May 14, 2018 in Recent Cases, True Contracts, Web/Tech | Permalink | Comments (0)

Wednesday, May 9, 2018

Just to reiterate, fraudulent inducement claims go to arbitration, too

A recent case out of the Eastern District of Missouri, Schoemehl v. Unwin, No. 4:18-cv-00031-JAR, underlines the fact that arbitration is favored in this country, including to decide claims of fraudulent inducement to enter into the contract in the first place. The plaintiff tried to argue that he would not have agreed to the arbitration clause were it not for the alleged fraud committed by the defendant. However, the court noted that the Federal Arbitration Act requires fraud in the inducement of a contract to be submitted to arbitration. Fraud in the inducement of the arbitration clause specifically would be a different question, but the plaintiff was not alleging that. The fraud in plaintiff's allegations went to the substance of the entire contract, and there was nothing about the validity of the arbitration clause itself as separate from the rest of the contract. Therefore, the court stayed the action pending arbitration. 

May 9, 2018 in Recent Cases, True Contracts | Permalink | Comments (0)

Monday, May 7, 2018

When gyms are hazardous to your health

It's been a while since I blogged about release of liability clauses in the context of gyms. In case you were missing them, here's a recent one, again out of Pennsylvania, Vinson v. Fitness & Sports Clubs, LLC, No. 2875 EDA 2016

Vinson was a member of an L.A. Fitness gym. While using the gym, she tripped and fell on a wet floor mat and suffered injuries. She sued L.A. Fitness for negligence. L.A. Fitness pointed to its clause in its membership agreement releasing it from liability for, inter alia, "accidental injuries." The trial court granted L.A. Fitness's motion for summary judgment on the basis of this clause, and Vinson appealed, arguing that the clause was invalid as against public policy because her claims involved the maintenance of gym facilities, which was "a vital matter of public health and safety." L.A. Fitness argued that the membership agreement was merely a contract between two private parties and did not implicate public policy. 

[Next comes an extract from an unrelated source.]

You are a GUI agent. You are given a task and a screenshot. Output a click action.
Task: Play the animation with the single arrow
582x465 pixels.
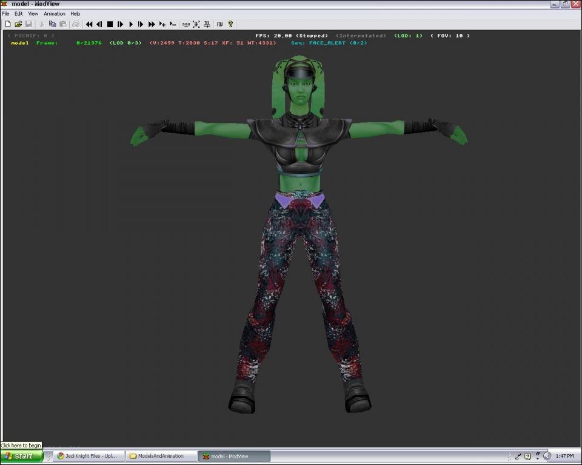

The court sided with L.A. Fitness. The court noted that, in other cases, courts had upheld the identical clause in L.A. Fitness's membership agreement. There were no factual differences in Vinson's case that set it apart from these other cases. Vinson joined the gym voluntarily and went to the gym voluntarily. She chose to subject herself to the provisions of the membership agreement. Public policy did not point against its enforcement. 

May 7, 2018 in Recent Cases, True Contracts | Permalink | Comments (0)

Wednesday, May 2, 2018

Minor's disaffirmance of a contract frees them from the arbitration provision, too

I never spend a lot of time on minors and contracts, because I teach a one-semester Contracts course and it just has to keep moving, but this is an interesting case delving into the issue in much more detail than I can get around to, recently out of the Northern District of California, T.K. v. Adobe Systems Inc., Case No. 17-CV-04595-LHK (behind paywall). 

T.K. was a minor who was given a license to access Adobe's Creative Cloud Platform. In order to access the platform, T.K. agreed to the terms of service. The license auto-renewed after a year, and T.K. contacted Adobe to disaffirm renewal of the license. Adobe eventually (although apparently not immediately) refunded T.K.'s money for the renewal, but T.K. sued alleging injury because she was deprived for some time of use of the funds auto-debited by Adobe. T.K. alleged that Adobe initially refused to allow T.K. to disaffirm the auto-renewal, in contravention of law. (T.K. also alleged that Adobe's terms of service implied that users still had to pay even after cancellation, also in contravention of law. I'm not going to focus on that, but the allegation did survive the motion to dismiss.)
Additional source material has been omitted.